→ **Texto em estudo**
=====
Heróis pela negativa

no-justice.gifSomos um povo triste. Só mesmo os franceses para dizerem que “les portugais sont toujours gais”. Não sei para que portugueses estavam eles a olhar quando inventaram esta. Somos um povo que raramente se assume colectivamente e se motiva para um projecto comum. A não ser… a não ser que exista algum herói, algum exemplo, alguém extraordinário a seguir! Nós precisamos de heróis como de pão para a boca. Precisamos de pessoas que apareçam nos media, nos façam reagir desta triste apatia e nos mobilizem.
O grave problema do nosso tempo é a falta de heróis positivos. Onde andam os descendentes de todos aqueles que nos guiaram em alguma época? Digo isto porque nós só vamos lá (onde?) guiados…Na classe política, não vejo nem sequer ao longe ninguém indicado. Temos sempre o futebol, mas aí só o FCP se candidata e dificilmente obtém consenso nacional.
Então, na falta de heróis pela positiva, começaram a surgir os heróis pela negativa. Só assim eu consigo entender as manifestações de apoio e desagravo a pessoas como Vale e Azevedo, Fátima Felgueiras, Valentim Loureiro, Carlos Cruz e outros acusados no processo Casa Pia. Só assim eu entendo que as pessoas esperem à porta desta gente para os abraçar e mostrar a sua solidariedade às esposas e aos filhinhos(as) chorosos.
=====
→ **Dados registados**
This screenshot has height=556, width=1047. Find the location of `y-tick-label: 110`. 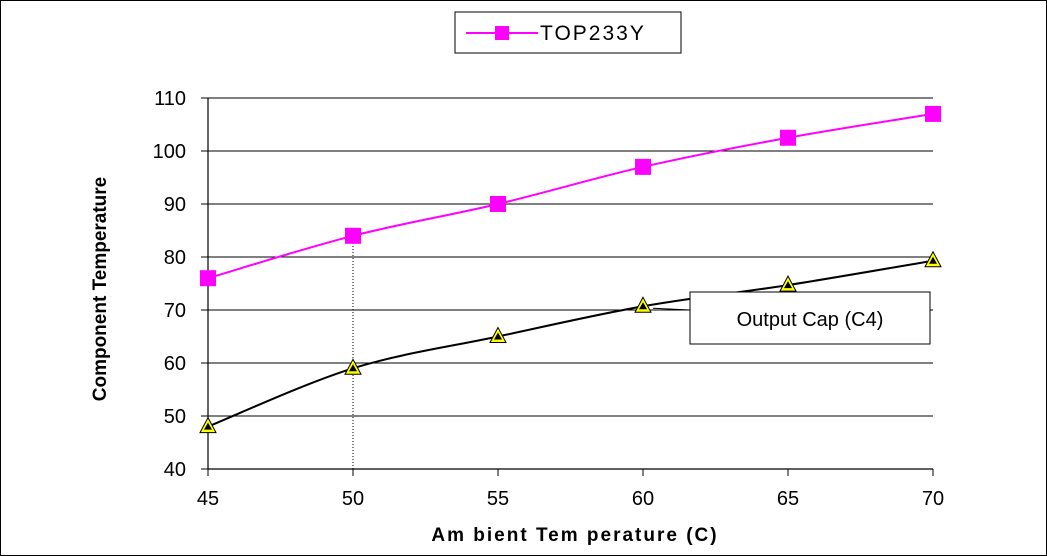

y-tick-label: 110 is located at coordinates (170, 99).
=====
→ **Tarefas a realizar**
(a) Indique se cada afirmação está de acordo com o texto sobre os heróis pela negativa. Responda sim ou não e cite textualmente as palavras que o decidem.
(i) Segundo o texto, o FCP obtém facilmente consenso nacional.
(ii) O texto diz que os franceses afirmam que os portugueses estão sempre alegres.
(iii) O texto aponta a falta de heróis positivos como o grave problema do nosso tempo.
(b) Reproduza fielmente o trecho do texto em estudo entre "no-justice.gifSomos um povo" e "e nos mobilizem.", ambos incluídos.
(c) Dê seguimento ao texto sobre os heróis pela negativa a partir do ponto em que termina.
Os dados não servem para nada do que aqui se pede.

→ **Respostas**
(a)
(i) Não: "só o FCP se candidata e dificilmente obtém consenso nacional"
(ii) Sim: "Só mesmo os franceses para dizerem que “les portugais sont toujours gais”."
(iii) Sim: "O grave problema do nosso tempo é a falta de heróis positivos."

(b)
no-justice.gifSomos um povo triste. Só mesmo os franceses para dizerem que “les portugais sont toujours gais”. Não sei para que portugueses estavam eles a olhar quando inventaram esta. Somos um povo que raramente se assume colectivamente e se motiva para um projecto comum. A não ser… a não ser que exista algum herói, algum exemplo, alguém extraordinário a seguir! Nós precisamos de heróis como de pão para a boca. Precisamos de pessoas que apareçam nos media, nos façam reagir desta triste apatia e nos mobilizem.

(c)
Só assim posso perceber aquele arraial dos media ontem à noite e o facto de, hoje de manhã bem cedinho, estarem todos prantados em frente da casa de Carlos Cruz, à espera de, como dizia o repórter da SIC Notícias, “terem a sorte dos colegas do Norte quando o major Valentim Loureiro veio em pijama cumprimentar os jornalistas”. Já nem quero lembrar aquela vergonhosa recepção a Paulo Pedroso na Assembleia da República…
O fenómeno é apartidário, começa a ser nacional, no sentido de que não se limita aos caciques locais, e, digo eu, é preocupante. Se a justiça os considerar culpados, o que vai acontecer? Será que os que os consideram heróis perseguidos vão crucificá-los logo a seguir? E se a justiça os inocentar? Será que vão crucificar as vítimas? Isto de ser herói pela negativa, tem que se lhe diga!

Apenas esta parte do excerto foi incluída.